── Entries supplied
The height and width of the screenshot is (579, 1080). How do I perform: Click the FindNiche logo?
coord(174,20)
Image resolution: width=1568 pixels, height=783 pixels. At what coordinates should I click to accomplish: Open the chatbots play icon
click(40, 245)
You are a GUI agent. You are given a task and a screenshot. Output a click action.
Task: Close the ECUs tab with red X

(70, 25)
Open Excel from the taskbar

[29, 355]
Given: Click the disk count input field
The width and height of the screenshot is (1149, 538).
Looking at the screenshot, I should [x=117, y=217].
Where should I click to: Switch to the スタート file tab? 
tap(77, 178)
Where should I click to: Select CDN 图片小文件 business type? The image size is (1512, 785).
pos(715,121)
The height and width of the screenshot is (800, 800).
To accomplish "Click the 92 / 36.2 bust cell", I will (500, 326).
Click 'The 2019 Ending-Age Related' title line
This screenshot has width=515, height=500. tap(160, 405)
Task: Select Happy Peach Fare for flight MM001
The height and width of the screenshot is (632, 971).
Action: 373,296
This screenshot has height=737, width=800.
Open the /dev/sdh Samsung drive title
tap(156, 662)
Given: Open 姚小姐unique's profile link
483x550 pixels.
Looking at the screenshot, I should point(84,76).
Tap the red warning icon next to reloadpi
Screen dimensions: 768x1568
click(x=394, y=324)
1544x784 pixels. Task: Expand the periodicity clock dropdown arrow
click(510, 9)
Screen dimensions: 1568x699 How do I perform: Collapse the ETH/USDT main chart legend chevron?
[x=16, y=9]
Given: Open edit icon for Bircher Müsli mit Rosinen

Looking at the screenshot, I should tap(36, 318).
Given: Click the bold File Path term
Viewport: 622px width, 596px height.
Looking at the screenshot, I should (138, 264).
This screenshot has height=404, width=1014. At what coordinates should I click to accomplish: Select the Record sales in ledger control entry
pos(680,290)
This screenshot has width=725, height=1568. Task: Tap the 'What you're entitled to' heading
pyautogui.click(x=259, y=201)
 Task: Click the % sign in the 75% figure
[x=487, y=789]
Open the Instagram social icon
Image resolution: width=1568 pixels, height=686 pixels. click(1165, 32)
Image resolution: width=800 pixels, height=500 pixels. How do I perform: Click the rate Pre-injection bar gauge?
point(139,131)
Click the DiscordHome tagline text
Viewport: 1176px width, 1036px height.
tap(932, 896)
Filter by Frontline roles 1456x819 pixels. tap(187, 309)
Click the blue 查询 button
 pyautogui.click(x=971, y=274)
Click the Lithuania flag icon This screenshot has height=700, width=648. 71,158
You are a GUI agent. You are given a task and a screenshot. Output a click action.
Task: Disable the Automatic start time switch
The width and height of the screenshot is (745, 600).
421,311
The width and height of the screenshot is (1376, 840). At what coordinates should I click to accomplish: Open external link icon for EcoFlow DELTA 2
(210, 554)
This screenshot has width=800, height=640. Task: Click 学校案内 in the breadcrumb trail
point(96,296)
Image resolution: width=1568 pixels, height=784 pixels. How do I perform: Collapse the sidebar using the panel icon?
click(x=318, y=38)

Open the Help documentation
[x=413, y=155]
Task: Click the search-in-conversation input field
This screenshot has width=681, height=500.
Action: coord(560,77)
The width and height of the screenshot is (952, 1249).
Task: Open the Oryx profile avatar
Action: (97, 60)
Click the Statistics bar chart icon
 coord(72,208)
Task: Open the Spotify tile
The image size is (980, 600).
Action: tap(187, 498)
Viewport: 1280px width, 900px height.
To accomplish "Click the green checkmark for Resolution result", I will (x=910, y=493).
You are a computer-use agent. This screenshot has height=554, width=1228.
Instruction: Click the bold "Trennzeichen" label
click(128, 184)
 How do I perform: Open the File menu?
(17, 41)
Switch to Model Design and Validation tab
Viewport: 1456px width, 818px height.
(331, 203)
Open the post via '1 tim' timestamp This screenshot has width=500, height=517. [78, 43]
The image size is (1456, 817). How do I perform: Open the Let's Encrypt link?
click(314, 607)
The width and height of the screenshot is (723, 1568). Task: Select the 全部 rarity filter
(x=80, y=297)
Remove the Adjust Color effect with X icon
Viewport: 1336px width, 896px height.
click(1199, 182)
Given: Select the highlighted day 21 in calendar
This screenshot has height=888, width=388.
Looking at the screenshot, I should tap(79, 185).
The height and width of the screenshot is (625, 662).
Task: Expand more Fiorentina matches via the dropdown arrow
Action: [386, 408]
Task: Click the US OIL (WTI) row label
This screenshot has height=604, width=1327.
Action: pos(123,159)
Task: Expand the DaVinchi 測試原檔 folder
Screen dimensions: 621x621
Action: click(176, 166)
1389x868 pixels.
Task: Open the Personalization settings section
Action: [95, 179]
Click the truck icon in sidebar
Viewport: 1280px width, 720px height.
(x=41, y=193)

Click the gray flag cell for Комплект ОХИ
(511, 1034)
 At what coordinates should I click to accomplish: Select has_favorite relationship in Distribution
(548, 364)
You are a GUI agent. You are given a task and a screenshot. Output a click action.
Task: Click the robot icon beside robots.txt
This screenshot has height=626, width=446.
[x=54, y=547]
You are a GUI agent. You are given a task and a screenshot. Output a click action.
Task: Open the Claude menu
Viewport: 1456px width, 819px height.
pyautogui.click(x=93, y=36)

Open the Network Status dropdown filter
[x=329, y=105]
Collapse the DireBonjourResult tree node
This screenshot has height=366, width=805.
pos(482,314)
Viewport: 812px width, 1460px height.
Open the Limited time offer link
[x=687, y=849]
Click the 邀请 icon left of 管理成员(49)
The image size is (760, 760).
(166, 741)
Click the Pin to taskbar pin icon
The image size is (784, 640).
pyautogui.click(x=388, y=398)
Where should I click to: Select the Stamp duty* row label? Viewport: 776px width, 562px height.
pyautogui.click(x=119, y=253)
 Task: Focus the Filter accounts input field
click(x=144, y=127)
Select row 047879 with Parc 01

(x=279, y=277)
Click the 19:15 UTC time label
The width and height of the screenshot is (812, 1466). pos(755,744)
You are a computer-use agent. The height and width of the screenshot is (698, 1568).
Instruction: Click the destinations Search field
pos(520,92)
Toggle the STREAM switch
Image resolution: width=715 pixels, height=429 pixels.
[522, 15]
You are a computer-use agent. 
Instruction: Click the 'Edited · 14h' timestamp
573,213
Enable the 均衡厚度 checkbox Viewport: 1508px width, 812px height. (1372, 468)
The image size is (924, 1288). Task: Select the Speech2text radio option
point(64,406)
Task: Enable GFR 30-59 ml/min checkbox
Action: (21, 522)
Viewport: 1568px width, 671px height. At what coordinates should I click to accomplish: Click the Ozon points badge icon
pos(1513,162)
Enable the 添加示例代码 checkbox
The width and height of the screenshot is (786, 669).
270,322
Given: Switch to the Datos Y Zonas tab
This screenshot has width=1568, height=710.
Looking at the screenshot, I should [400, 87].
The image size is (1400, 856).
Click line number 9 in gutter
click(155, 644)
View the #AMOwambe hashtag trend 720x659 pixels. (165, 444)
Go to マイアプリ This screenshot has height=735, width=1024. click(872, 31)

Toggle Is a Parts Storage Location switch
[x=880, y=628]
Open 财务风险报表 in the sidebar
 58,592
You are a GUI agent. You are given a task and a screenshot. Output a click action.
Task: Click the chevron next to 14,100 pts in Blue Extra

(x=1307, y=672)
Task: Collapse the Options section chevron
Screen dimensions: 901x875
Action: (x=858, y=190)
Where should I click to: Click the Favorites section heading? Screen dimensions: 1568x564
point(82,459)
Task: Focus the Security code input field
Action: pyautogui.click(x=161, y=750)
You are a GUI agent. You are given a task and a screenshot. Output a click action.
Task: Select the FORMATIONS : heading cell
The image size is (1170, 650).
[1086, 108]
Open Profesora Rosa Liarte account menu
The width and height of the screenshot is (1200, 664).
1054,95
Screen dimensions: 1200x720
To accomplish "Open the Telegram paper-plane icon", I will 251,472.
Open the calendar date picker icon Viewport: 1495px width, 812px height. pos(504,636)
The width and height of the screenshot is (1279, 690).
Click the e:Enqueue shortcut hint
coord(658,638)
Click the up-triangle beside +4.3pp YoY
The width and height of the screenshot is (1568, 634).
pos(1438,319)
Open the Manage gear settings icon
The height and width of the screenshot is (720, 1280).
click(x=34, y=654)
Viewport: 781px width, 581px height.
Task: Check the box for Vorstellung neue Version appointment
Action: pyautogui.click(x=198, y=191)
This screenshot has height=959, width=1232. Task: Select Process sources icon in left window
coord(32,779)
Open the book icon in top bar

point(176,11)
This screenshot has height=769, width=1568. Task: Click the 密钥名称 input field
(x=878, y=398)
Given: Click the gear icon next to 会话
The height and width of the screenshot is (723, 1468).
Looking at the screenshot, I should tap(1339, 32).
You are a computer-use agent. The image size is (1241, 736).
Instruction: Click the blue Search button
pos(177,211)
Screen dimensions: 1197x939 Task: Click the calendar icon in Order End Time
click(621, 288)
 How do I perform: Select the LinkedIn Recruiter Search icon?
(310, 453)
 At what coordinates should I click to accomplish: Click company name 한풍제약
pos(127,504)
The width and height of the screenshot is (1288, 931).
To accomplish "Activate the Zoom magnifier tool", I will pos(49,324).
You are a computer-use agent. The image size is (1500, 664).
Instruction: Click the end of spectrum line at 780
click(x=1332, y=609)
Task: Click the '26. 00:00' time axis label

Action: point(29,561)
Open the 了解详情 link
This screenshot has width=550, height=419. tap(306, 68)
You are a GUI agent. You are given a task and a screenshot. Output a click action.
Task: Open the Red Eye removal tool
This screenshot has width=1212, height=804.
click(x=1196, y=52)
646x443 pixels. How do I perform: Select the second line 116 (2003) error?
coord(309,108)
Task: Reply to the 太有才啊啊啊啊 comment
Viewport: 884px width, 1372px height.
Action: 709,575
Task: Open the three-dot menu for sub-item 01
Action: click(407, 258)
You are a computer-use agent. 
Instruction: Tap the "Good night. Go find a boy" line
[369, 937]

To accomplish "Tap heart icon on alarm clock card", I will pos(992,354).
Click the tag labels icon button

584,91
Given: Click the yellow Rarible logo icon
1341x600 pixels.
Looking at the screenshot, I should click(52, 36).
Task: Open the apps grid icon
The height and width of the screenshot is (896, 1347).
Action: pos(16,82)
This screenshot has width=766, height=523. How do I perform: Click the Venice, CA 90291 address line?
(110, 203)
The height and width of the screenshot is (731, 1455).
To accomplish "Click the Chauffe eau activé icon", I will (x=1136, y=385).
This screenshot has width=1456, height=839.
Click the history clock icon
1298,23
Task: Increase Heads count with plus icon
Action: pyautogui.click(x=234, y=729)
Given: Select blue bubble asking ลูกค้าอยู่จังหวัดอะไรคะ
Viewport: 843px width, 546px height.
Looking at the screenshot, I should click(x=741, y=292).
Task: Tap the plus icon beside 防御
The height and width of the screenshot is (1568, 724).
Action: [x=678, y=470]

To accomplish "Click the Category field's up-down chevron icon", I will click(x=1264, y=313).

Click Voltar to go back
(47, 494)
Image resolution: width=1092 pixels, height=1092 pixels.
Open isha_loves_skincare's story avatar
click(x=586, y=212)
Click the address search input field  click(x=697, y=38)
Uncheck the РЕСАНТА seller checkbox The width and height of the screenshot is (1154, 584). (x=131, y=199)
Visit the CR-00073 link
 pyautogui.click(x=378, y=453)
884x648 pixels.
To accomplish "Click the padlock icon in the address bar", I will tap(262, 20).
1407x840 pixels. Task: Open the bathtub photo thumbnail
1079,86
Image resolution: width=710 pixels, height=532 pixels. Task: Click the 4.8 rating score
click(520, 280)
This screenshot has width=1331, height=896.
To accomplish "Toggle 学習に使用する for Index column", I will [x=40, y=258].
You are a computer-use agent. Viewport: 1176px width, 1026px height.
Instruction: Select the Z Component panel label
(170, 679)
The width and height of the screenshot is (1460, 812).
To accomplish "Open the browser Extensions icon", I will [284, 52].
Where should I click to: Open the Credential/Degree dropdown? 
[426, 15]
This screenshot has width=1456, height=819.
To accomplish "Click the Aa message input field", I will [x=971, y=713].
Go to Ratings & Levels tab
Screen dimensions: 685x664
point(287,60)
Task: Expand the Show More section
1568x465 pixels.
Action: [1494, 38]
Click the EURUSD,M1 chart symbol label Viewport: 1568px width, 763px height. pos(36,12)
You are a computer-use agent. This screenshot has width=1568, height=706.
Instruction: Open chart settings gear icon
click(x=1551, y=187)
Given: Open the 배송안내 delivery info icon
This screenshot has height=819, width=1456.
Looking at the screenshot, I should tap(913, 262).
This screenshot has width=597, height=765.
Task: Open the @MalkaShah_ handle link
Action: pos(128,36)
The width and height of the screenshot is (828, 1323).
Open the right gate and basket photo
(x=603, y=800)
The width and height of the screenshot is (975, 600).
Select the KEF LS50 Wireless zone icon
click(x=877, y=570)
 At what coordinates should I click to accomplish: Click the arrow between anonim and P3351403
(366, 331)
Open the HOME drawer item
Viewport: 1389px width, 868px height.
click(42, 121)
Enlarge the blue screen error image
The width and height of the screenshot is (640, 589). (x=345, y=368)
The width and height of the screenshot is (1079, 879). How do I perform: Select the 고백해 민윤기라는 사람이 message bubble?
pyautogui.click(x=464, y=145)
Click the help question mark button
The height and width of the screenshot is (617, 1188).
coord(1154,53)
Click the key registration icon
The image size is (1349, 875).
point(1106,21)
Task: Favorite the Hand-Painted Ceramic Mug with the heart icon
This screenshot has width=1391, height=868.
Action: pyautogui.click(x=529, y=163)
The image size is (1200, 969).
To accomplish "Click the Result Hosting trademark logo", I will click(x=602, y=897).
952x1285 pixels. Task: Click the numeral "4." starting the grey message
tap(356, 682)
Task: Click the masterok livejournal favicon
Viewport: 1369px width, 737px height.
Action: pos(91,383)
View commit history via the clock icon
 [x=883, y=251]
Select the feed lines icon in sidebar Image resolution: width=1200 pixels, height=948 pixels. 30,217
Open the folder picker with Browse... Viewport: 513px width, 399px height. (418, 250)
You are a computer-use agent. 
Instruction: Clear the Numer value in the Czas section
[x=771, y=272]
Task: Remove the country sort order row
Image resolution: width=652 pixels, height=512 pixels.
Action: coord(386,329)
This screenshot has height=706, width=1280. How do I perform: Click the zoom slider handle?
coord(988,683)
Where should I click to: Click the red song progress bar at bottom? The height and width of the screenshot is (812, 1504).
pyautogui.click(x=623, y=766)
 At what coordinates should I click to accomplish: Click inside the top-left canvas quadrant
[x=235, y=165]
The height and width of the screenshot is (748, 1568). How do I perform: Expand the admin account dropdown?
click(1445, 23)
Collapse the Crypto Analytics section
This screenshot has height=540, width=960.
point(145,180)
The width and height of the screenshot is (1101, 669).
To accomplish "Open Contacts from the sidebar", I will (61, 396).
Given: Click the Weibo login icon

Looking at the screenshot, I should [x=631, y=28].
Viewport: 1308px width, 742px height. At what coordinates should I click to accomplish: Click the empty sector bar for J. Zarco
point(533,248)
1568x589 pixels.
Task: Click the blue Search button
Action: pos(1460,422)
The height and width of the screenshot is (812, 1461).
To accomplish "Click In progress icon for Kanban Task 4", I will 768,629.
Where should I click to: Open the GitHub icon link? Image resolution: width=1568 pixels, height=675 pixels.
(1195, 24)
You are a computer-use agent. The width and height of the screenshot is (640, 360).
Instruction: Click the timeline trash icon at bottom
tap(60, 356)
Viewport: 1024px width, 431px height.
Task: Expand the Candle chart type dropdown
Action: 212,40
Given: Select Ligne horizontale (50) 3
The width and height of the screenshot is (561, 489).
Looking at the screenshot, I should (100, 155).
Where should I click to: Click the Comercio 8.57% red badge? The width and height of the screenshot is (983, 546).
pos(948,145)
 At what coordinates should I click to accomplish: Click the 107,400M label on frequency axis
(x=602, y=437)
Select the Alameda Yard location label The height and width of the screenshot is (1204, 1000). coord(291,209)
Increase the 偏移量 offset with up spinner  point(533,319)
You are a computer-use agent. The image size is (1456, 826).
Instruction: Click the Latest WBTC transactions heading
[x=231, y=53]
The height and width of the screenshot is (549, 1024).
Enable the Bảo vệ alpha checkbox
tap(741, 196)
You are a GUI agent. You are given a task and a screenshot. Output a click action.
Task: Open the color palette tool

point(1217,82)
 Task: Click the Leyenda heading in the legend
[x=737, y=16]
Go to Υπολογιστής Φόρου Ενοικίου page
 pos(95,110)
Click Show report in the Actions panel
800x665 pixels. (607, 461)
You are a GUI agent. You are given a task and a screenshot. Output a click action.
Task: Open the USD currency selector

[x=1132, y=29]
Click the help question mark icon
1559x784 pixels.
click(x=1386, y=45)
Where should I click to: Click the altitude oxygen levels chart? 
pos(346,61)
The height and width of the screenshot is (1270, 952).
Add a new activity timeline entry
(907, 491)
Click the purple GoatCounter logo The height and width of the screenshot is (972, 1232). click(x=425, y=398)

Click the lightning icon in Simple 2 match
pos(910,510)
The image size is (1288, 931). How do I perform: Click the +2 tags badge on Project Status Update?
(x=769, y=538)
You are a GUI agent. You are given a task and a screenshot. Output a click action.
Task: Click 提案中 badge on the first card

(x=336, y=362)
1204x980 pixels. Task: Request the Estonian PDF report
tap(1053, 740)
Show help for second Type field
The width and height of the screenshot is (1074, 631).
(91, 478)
────
Goal:
Please retype the entries above verbatim, starting at the line that contains "Viewport: 812px width, 1460px height." and ending at the line that contains "pyautogui.click(x=119, y=253)".

Result of this exercise:
Viewport: 812px width, 1460px height.
Open the Limited time offer link
[x=687, y=849]
Click the 邀请 icon left of 管理成员(49)
The image size is (760, 760).
(166, 741)
Click the Pin to taskbar pin icon
The image size is (784, 640).
pyautogui.click(x=388, y=398)
Where should I click to: Select the Stamp duty* row label? Viewport: 776px width, 562px height.
pyautogui.click(x=119, y=253)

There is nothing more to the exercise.